Девушка села через проход от меня, и я видел ее, словно сквозь увеличительное стекло. На ухо легла прядь темных волос, каждый волосок блестит по-своему, а на шее у нее маленькая родинка, и брови подбриты слишком тонко, хотя я не буду осуждать мою спутницу - она прекрасна, добра и умна, ей не спится на рассвете... Девушка почувствовала мой взгляд, быстро обернулась, и я улыбнулся ей, чтобы показать, как славно нам с ней обладать общей тайной.
Троллейбус широко - вся набережная в его распоряжении - развернулся к Киевскому вокзалу, и водитель сообщил нам, что это конечная остановка. Я
согласился с водителем - второе действие нашего спектакля должно проходить в иных декорациях, в каких - мы придумаем. Почему бы девушке не подсказать мне, что следует делать дальше?

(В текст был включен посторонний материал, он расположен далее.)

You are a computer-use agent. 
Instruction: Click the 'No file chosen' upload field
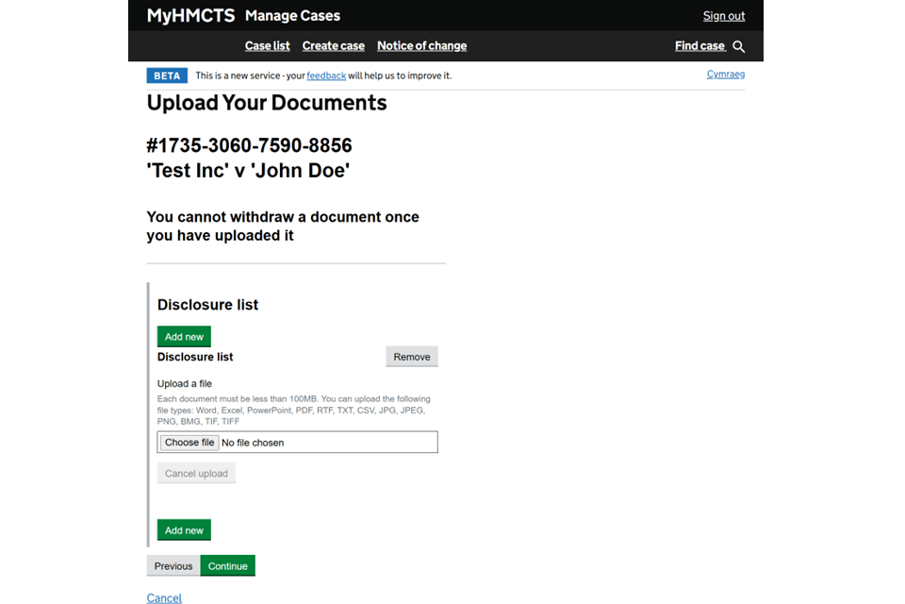tap(325, 443)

Я не спешил пересекать площадь, я смотрел, как девушка бежит через ее широкое русло, как тускло, но не зло светится в тени вокзала ее красная,
пузатая сумка. Я даже могу точно сказать, что там, - пудра, помада, тетрадка с конспектом, интересная книга, кошелек с деньгами, недоеденная шоколадка в серебряной фольге, косынка, записная книжка, складной зонтик, яблоко - тысяча вещей, и все нужные.
Первый луч солнца дотянулся до башни вокзала, высветил часы. Уже пять. Кончилась воробьиная ночь. Теперь-то день начнет набирать скорость. Но мне не жалко, что он наступил. Мое путешествие продолжается. Два парня с транзисторами вышли из вокзала. Совсем не ценя сдержанности утра, они настроились на разные станции - еще одно соревнование соловья с воробьем, лишь менее оправданное и благозвучное.
Мне не хочется возвращаться домой. Я хочу на пустую пригородную платформу. Вот где я еще не был и должен побывать, чтобы утро стало еще
богаче и многообразнее. А как будет называться та станция? Разве не чудесно, что я этого не знаю? Я выйду на той, которая мне понравится.
Праздник так праздник.
А где девушка? Жаль, что я ее упустил. Хотя, вернее всего, наш путь схож - метро еще закрыто, кроме моего, специального троллейбуса, другие
пока не спешат заняться делом, да и некого им здесь перевозить.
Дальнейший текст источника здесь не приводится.